Vul­tures cir­cle around Hol­ly­wood skele­ton as po­lice re-open in­quiries

Yorkshire Post - Culture & The Guide - - STAGE - TONY EARN­SHAW

HOL­LY­WOOD has many skele­tons in its closet. One that has come tum­bling out is that of Natalie Wood, one of Tin­sel­town’s big­gest stars in the 1970s and who died, in mys­te­ri­ous cir­cum­stances, al­most ex­actly 30 years ago.

Wood was just 43 when she drowned af­ter what is al­leged to have been a night of drunk­en­ness, flirt­ing and ar­gu­ment aboard the Splen­dour, the yacht she owned with hus­band Robert Wag­ner.

The of­fi­cial ver­dict was drown­ing. Po­lice who ques­tioned those on board the boat that night – Wag­ner, Christo­pher Walken, Wood’s co-star in her come­back movie Brain­storm, and cap­tain Dennis Dav­ern – came to the con­clu­sion that she some­how man­aged to climb into a dinghy with the in­ten­tion of row­ing to shore af­ter a spat with Wag­ner. Sev­eral al­ter­na­tive ver­sions of Wood’s demise have floated around since, but the end re­sult was the same: she some­how ended up in the water. Her body was re­cov­ered sev­eral hours later.

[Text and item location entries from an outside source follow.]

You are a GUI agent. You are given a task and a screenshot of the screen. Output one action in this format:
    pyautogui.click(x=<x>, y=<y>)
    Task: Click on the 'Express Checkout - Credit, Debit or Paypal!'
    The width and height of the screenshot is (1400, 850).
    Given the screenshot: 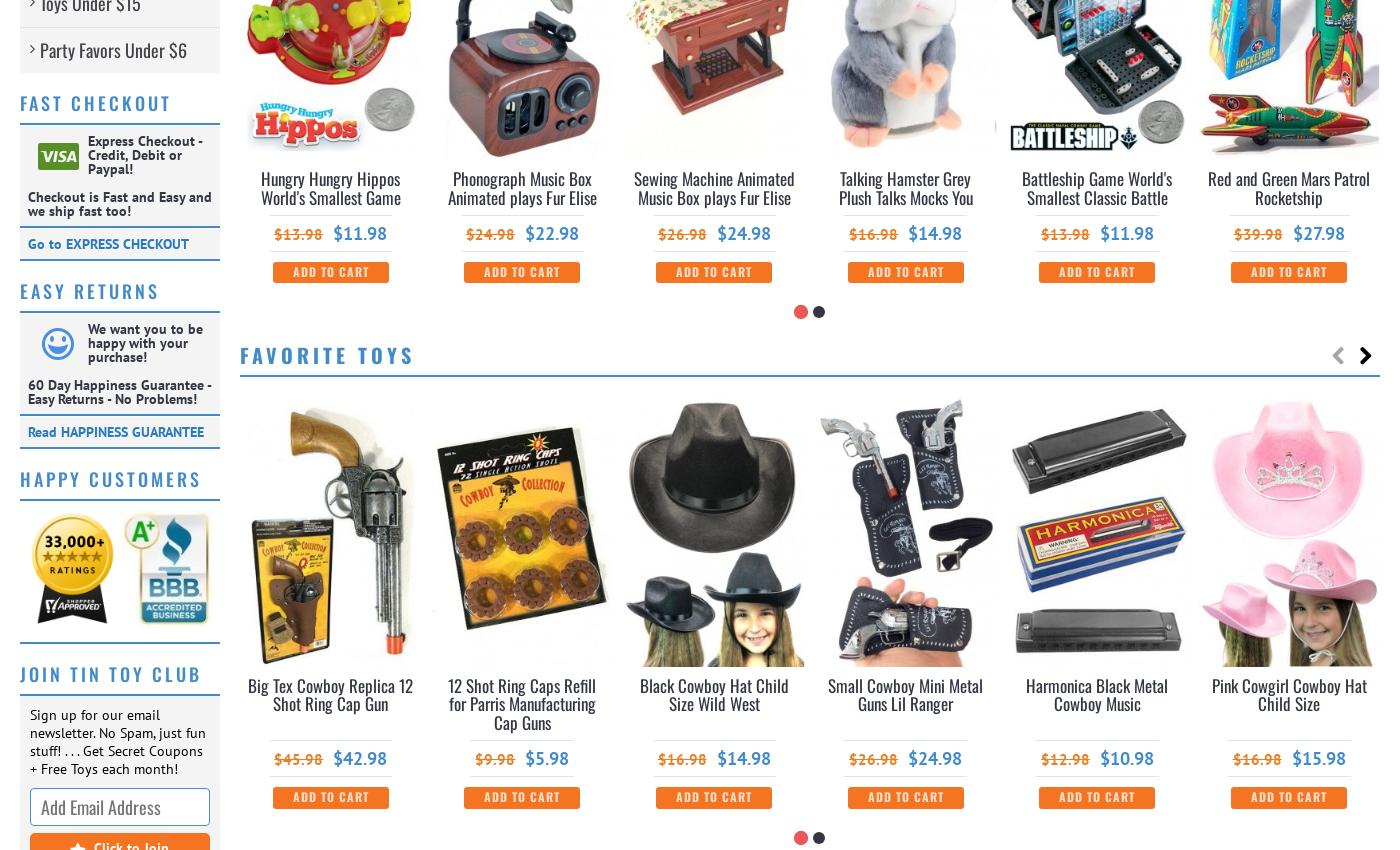 What is the action you would take?
    pyautogui.click(x=145, y=154)
    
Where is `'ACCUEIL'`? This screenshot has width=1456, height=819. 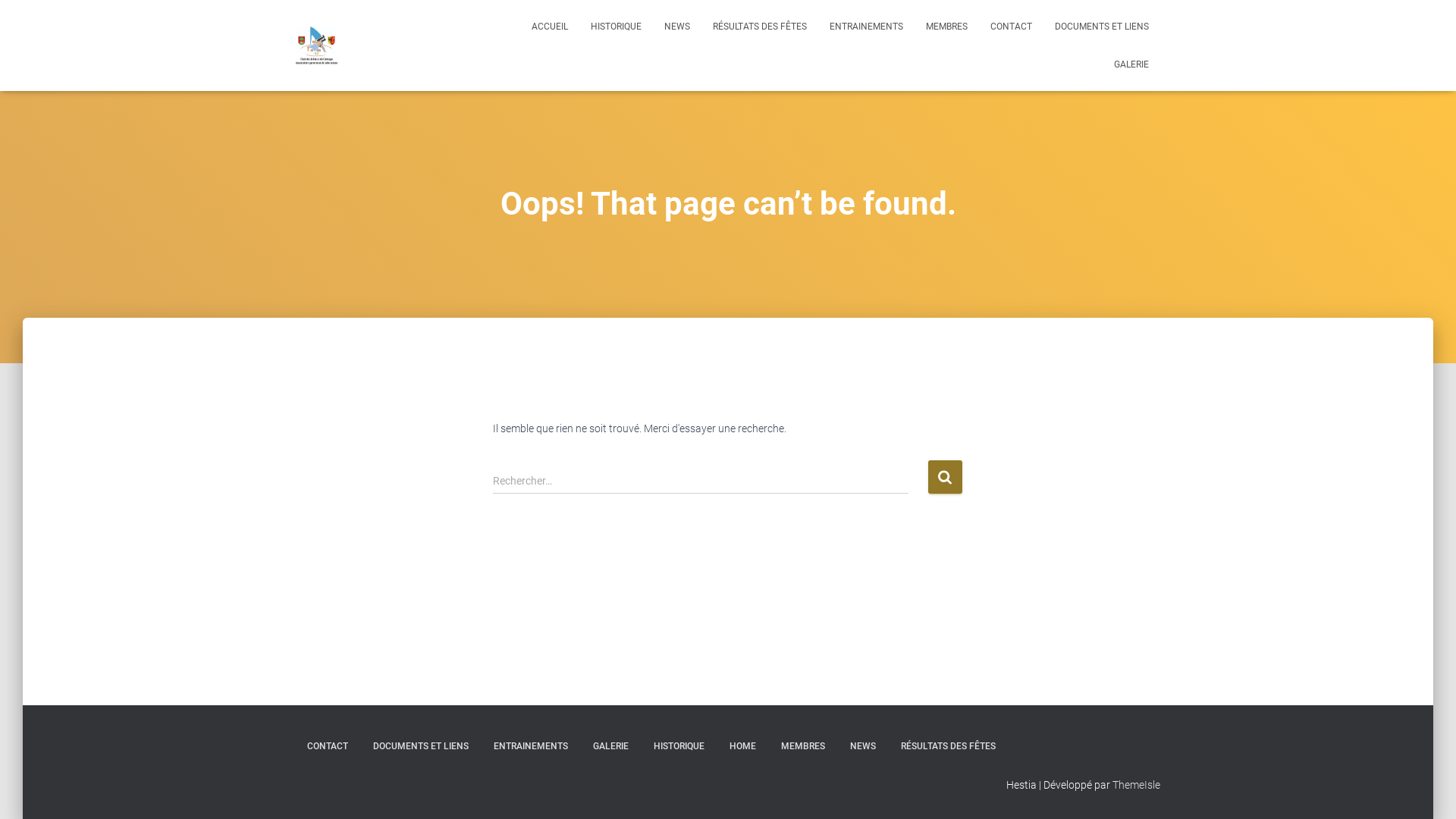
'ACCUEIL' is located at coordinates (548, 26).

The de­ci­sion by the Sher­iff’s Depart­ment to re-open the case has set the vul­tures cir­cling once more. One of the key play­ers be­hind calls for a fresh in­ves­ti­ga­tion is Wood’s younger sis­ter, Lana, who has never been sat­is­fied with the po­lice’s ef­forts. Is this what the TV shows call a cold case? The Los An­ge­les County Sher­iff’s Depart­ment claims me­dia in­ter­est in the case on the three-decade an­niver­sary led to new wit­nesses com­ing for­ward. A mem­oir by Dav­ern is not, they say, the tip­ping point. Sud­denly a long-dead star is back in the spot­light. Res­ur­rect­ing an in­ves­ti­ga­tion af­ter 30 years rep­re­sents a big leap. What do the po­lice and cam­paign­ers such as Lana Wood hope to achieve? Did an in­tox­i­cated Natalie Wood, who had a deep-seated fear of water, some­how leave the Splen­dour and climb into a dinghy wear­ing her night­gown? Did she fall over­board and cling des­per­ately to the dinghy, hop­ing for res­cue? Was she pushed?

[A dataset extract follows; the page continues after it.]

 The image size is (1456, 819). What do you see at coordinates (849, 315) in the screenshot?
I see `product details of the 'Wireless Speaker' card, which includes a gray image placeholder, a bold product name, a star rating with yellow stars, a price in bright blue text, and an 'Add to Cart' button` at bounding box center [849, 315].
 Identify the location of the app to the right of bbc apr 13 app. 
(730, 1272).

Four peo­ple were aboard the boat that chilly Novem­ber night in 1981. One is dead. One was asleep and has main­tained com­plete si­lence over what might have oc­curred. One has writ­ten about his sus­pi­cions. One is the jeal­ous hus­band, grief-stricken wid­ower and maybe the only per­son who can shed any light on what is one of Hol­ly­wood’s most en­dur­ing tragedies.

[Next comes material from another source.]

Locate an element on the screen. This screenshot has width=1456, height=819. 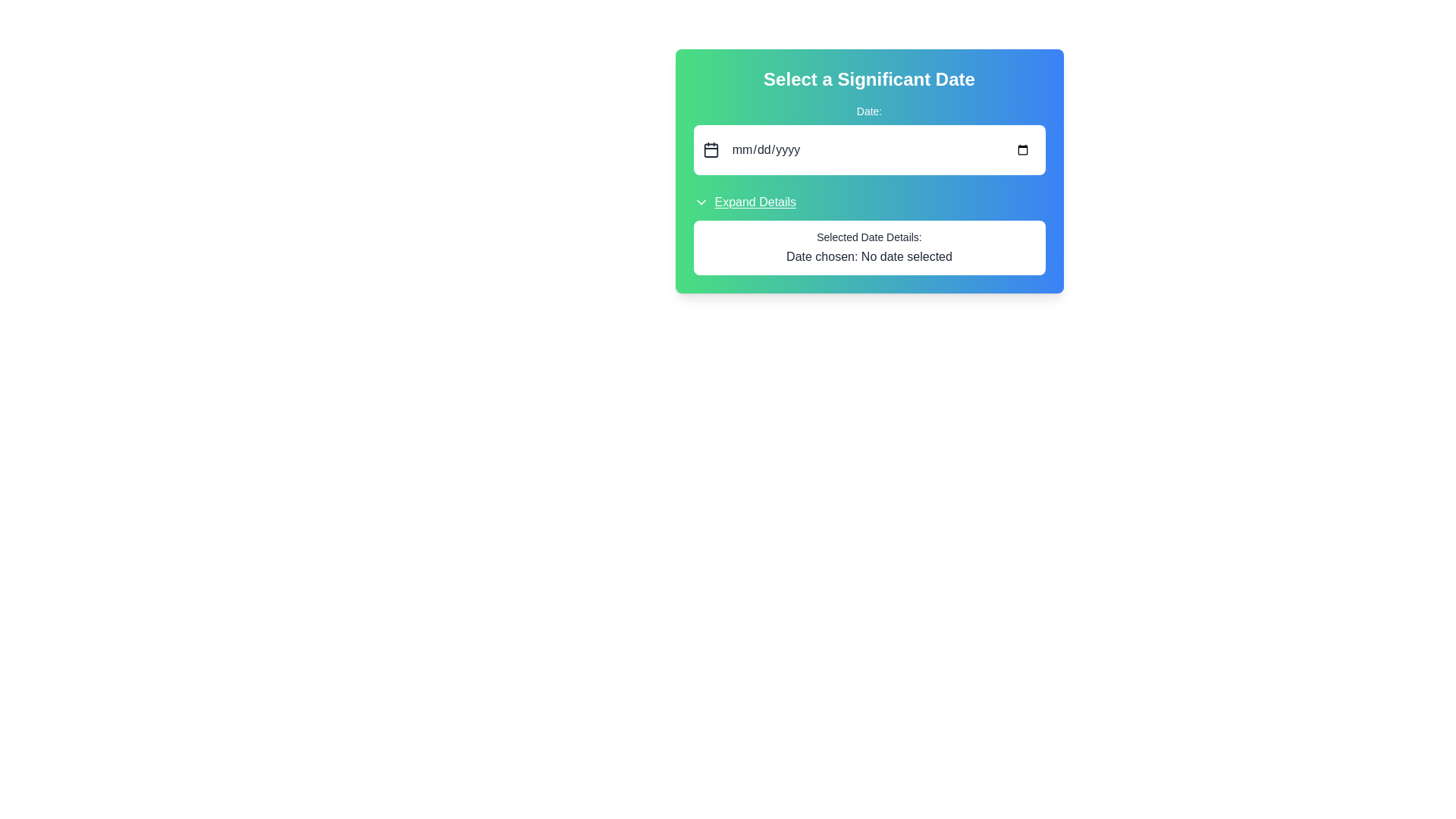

But since his wife’s death Robert Wag­ner, now 81, has al­ways said he does not know how it hap­pened. Dav­ern has his own the­o­ries. Wit­nesses who heard a wo­man scream­ing that night (“Help me, some­one please help me, I’m drown­ing”) will be re-in­ter­viewed. Was Natalie Wood mur­dered? Will the new in­quiry find her killer? Or was it all just a ter­ri­ble ac­ci­dent that has been fed for 30 years by the Hol­ly­wood ru­mour mill? Is it merely an ex­er­cise in fu­til­ity?

Maybe, just maybe, af­ter all these years, the world will fi­nally find out the truth be­hind the botched case of the dead su­per­star.